En el catecismo hablamos de sacramentos de “vivos”; es decir, es
necesario estar en gracia de Dios para recibirlos (Confirmación,
Eucaristía, Unción de los Enfermos, Orden Sacerdotal y Matrimonio) y
sacramentos de “muertos”. Se llaman sacramentos de muertos porque han
sido instituidos para sacar a nuestra alma de la muerte del pecado y
hacerla pasar a la vida de la gracia. A saber, el Bautismo y la
Penitencia[1].
- El Bautismo perdona todos los pecados y da la vida sobrenatural, la vida de la gracia, a los que nunca la han recibido.
- La Penitencia devuelve la gracia a los que la han perdido por el pecado mortal.
- La Confirmación nos hace “soldados y apóstoles” de Cristo. Fortalece en nosotros las gracias dadas en el bautismo.
- La Eucaristía alimenta espiritualmente nuestra alma y es prenda de la vida eterna.
- La Unción de los Enfermos nos prepara para el trance final de nuestra vida dándonos las gracias para ello.
- El Orden Sacerdotal consagra a hombres como ministros de Cristo.
- El Matrimonio bendice la unión conyugal y da fuerzas a los esposos para que puedan cumplir los deberes especiales de este estado.
========================================
▶ [Solicitudes]
• a. ¿Cuáles son los sacramentos que el fragmento sobre los sacramentos llama "de vivos"? Enuméralos todos.
• b. ¿Puedes reproducir el fragmento sobre los sacramentos empezando por "- El Bautismo" y siguiendo hasta "el pecado mortal."?
• c. ¿Puedes retomar el fragmento sobre los sacramentos y seguir escribiéndolo desde el punto en que se detiene?

▶ [Registros de datos]
========================================
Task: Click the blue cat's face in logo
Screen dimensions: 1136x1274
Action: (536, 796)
========================================
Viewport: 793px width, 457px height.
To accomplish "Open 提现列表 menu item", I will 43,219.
========================================
▶ [Respuestas dadas]
• a. Confirmación, Eucaristía, Unción de los Enfermos, Orden Sacerdotal y Matrimonio.

• b.
- El Bautismo perdona todos los pecados y da la vida sobrenatural, la vida de la gracia, a los que nunca la han recibido.
- La Penitencia devuelve la gracia a los que la han perdido por el pecado mortal.

• c.
Errores teológicos más comunes respecto a la doctrina de la gracia: Pelagio, Lutero y Jansenio
A lo largo de su historia, la Iglesia ha tenido que intervenir es
bastantes ocasiones para corregir ciertas desviaciones que iban
apareciendo en el desarrollo y profundización de la doctrina de la
gracia. Éste nos es el lugar donde hacer un estudio profundo respecto a
estas herejías; por lo que nos limitaremos a realizar un esquema muy
simplificado de los errores principales.
Pelagio (355-420 d.C.) defendía que Adán y Eva no
perdieron la gracia después de haber cometido el pecado original. Decía
que el hombre puede, por su propia naturaleza, realizar acciones
sobrenaturales sin una intervención o ayuda especial de Dios. Esta
doctrina fue condenada como herética en el Concilio de Orange (Cfr. DS
173-199).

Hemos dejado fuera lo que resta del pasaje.